> **CONSIGNE**
Répondez aux questions suivantes d'après le texte sur l'amphithéâtre :
1. Où se trouvait autrefois le centre de gravité de l'amphi ?
2. Comment le savoir se répand-il désormais ?
3. De quoi les Petits Poucets se libèrent-ils ?

═════ TEXTE FOURNI

Non? L'espace de l'amphi se dessinait jadis comme un champ de forces dont le centre orchestral de gravité se trouvait sur l'estrade, au point focal de la chaire, à la lettre un power point.Là se situait la densité lourde du savoir, quasi nulle à la périphérie. Désormais distribué partout, le savoir se répand dans un espace homogène, décentré, libre de mouvements. La salle d'autrefois est morte, même si encore on ne voit qu'elle, même si on ne sait construire qu'elle, même si la société du spectacle cherche à l'imposer encore.

Alors les corps se mobilisent, circulent, gesticulent, appellent, s'interpellent, échangent volontiers ce qu'ils ont trouvé sous leurs mouchoirs. Au silence le bavardage succède-t-il et le chahut à l'immobilité ? Non, jadis prisonniers, les Petits Poucets se libèrent des chaînes de la Caverne multimillénaire qui les attachaient, immobiles et silencieux, à leur place, bouche cousue, cul posé.

══════════
═════ MATÉRIEL FOURNI

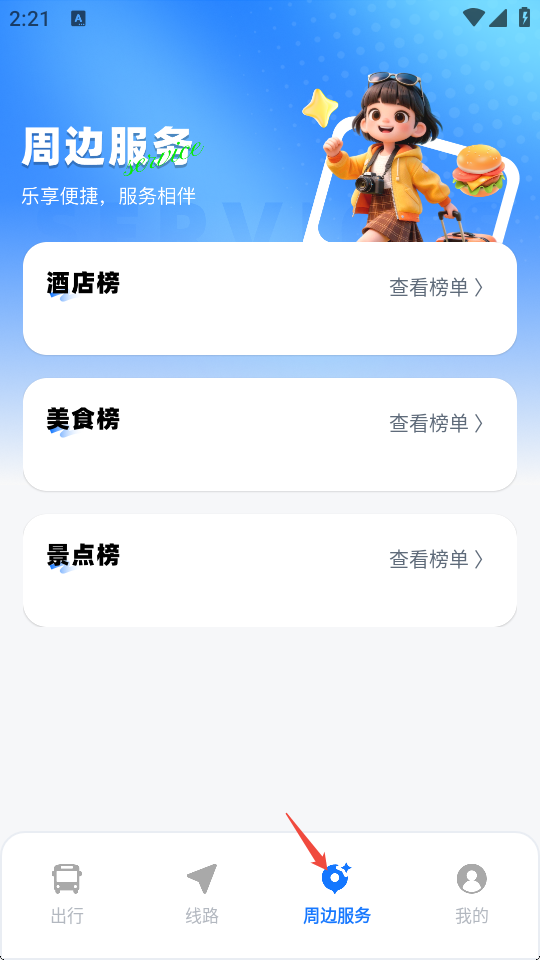Viewport: 540px width, 960px height.
Task: Select the 周边服务 tab
Action: point(337,894)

══════════

> **RÉPONSE RÉDIGÉE**
1. Sur l'estrade, au point focal de la chaire.
2. Distribué partout, il se répand dans un espace homogène, décentré, libre de mouvements.
3. Des chaînes de la Caverne multimillénaire qui les attachaient, immobiles et silencieux, à leur place.